Dubbed “riteForm,” the Sunnyvale, Calif.-based company is offering one month free evaluations of the platform as well as commercial licensing options.
The release comes at a time when pen-enabled devices seem to be gaining in popularity across the board. A recent study by Gartner Dataquest predicts that adoption of pen-enabled devices such as a Pocket PC handheld, electronic pen and paper, or a Tablet PC will ramp up to the point where 35 percent of all notebooks sold will have screen digitizers or a pen-enabled keyboard by 2007.
Targeted to the mobile enterprise and small business markets, the riteForm application is designed to function with mobile devices that lack the storage and processing power to handle handwriting recognition applications on their own. Once uploaded to a particular mobile device, the software sends handwriting data to a server, which performs the recognition, sends back the necessary information and fills in the form.

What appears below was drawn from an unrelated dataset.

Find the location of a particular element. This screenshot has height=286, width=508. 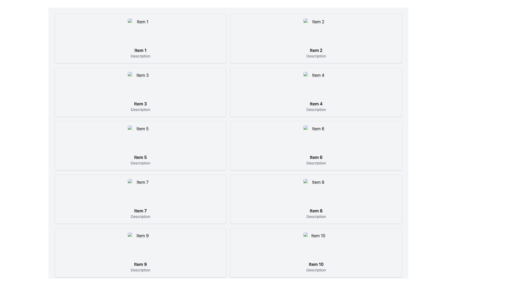

text component displaying 'Description' located within the card for 'Item 5', positioned below the bold 'Item 5' text is located at coordinates (140, 163).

According to Pen&Internet spokesperson Courtney Brigham, the application also can operate locally on a users desktop or laptop computer with and electronic tablet or handwriting recognition software. “The possibilities with this product are limitless,” she said. “We are excited about what this means for the industry.”
The company is offering the riteForm Local software development kit (SDK) for developing client side forms processing applications for Windows 98/2000/XP/XP Tablet PC Edition. The riteForm Remote SDK for connecting forms processing applications with the riteForm Remote Web service is available for Windows and Windows CE 3.0/4.0, including Pocket PC 2002/2003. Additionally, a riteForm Enterprise solution for large corporate deployments and vertical forms processing portals is available on customer demand. The platform ships with more than 25 vocabularies and data templates for most common data types, including first and last name, US city, state and zip code, company name and phone number.

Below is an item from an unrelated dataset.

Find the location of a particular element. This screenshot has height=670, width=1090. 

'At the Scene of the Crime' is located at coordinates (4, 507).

As Brigham explained, the riteForm system is tailored specifically to work with forms, and is programmed explicitly to recognize certain words in particular fields. A combination of next-generation artificial intelligence, customized vocabularies and data templates give the program an ability to learn as it goes, being smart enough to know, for example, that the name “Michael” belongs in the name field and not where one would input a zip code.
Experts said that riteForm, in conjunction with products such as the I/O pen from Logitech
, is smart enough to be used eventually by lawyers and doctors to digitize information they fill out on standard forms. Chris Shipley, an analyst with the Framingham, Mass.-based International Data Group, noted that as more users adopt these kinds of mobile devices, software such as riteForm will become increasingly important.
“Recognition and processing of handwritten forms is a crucial application for the mobile workforce,” Shipley stated. “With riteForms accuracy and comprehensive vocabularies…it is positioned to satisfy the demanding forms processing needs of the mobile enterprise and small business markets.”
Initial system integrator evaluations of riteForm began earlier this summer. To date, Pen&Internet has logged more than 50,000 transactions, Brigham said.